[ACTIVITY] A faithful, word-for-word transcription of all the data is what is needed.

[MATERIAL FOR THIS EXERCISE]
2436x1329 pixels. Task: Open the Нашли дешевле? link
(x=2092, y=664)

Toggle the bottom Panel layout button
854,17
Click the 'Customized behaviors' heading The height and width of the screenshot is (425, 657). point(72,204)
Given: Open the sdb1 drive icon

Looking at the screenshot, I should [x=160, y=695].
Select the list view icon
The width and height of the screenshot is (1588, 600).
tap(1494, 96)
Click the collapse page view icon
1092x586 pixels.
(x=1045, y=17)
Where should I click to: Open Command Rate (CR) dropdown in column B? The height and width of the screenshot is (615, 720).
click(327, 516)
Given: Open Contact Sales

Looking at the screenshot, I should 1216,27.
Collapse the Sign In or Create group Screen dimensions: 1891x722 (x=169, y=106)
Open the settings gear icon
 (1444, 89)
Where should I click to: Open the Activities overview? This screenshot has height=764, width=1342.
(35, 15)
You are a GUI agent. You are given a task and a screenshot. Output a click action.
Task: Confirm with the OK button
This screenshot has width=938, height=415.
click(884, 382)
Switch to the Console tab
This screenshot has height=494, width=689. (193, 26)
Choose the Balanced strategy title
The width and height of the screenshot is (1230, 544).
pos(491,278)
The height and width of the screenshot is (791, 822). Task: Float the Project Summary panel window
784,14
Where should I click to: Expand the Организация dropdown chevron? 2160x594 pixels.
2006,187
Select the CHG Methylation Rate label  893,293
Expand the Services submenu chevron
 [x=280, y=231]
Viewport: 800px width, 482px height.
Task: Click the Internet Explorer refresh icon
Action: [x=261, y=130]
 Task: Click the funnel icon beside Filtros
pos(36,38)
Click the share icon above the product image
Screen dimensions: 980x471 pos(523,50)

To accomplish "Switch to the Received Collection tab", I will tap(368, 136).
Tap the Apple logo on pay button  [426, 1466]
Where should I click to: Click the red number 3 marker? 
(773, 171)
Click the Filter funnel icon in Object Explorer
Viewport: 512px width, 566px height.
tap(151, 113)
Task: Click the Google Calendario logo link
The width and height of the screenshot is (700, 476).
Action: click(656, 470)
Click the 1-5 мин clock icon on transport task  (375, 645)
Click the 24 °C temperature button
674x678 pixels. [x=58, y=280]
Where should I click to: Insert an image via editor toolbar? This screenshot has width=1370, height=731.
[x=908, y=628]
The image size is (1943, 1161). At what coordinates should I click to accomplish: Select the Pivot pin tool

[RESPONSE TO THE EXERCISE]
2436x1329 pixels. Task: Open the Нашли дешевле? link
(x=2092, y=664)

Toggle the bottom Panel layout button
854,17
Click the 'Customized behaviors' heading The height and width of the screenshot is (425, 657). point(72,204)
Given: Open the sdb1 drive icon

Looking at the screenshot, I should [x=160, y=695].
Select the list view icon
The width and height of the screenshot is (1588, 600).
tap(1494, 96)
Click the collapse page view icon
1092x586 pixels.
(x=1045, y=17)
Where should I click to: Open Command Rate (CR) dropdown in column B? The height and width of the screenshot is (615, 720).
click(327, 516)
Given: Open Contact Sales

Looking at the screenshot, I should 1216,27.
Collapse the Sign In or Create group Screen dimensions: 1891x722 (x=169, y=106)
Open the settings gear icon
 (1444, 89)
Where should I click to: Open the Activities overview? This screenshot has height=764, width=1342.
(35, 15)
You are a GUI agent. You are given a task and a screenshot. Output a click action.
Task: Confirm with the OK button
This screenshot has width=938, height=415.
click(884, 382)
Switch to the Console tab
This screenshot has height=494, width=689. (193, 26)
Choose the Balanced strategy title
The width and height of the screenshot is (1230, 544).
pos(491,278)
The height and width of the screenshot is (791, 822). Task: Float the Project Summary panel window
784,14
Where should I click to: Expand the Организация dropdown chevron? 2160x594 pixels.
2006,187
Select the CHG Methylation Rate label  893,293
Expand the Services submenu chevron
 [x=280, y=231]
Viewport: 800px width, 482px height.
Task: Click the Internet Explorer refresh icon
Action: [x=261, y=130]
 Task: Click the funnel icon beside Filtros
pos(36,38)
Click the share icon above the product image
Screen dimensions: 980x471 pos(523,50)

To accomplish "Switch to the Received Collection tab", I will tap(368, 136).
Tap the Apple logo on pay button  [426, 1466]
Where should I click to: Click the red number 3 marker? 
(773, 171)
Click the Filter funnel icon in Object Explorer
Viewport: 512px width, 566px height.
tap(151, 113)
Task: Click the Google Calendario logo link
The width and height of the screenshot is (700, 476).
Action: click(656, 470)
Click the 1-5 мин clock icon on transport task  (375, 645)
Click the 24 °C temperature button
674x678 pixels. [x=58, y=280]
Where should I click to: Insert an image via editor toolbar? This screenshot has width=1370, height=731.
[x=908, y=628]
The image size is (1943, 1161). At what coordinates should I click to accomplish: Select the Pivot pin tool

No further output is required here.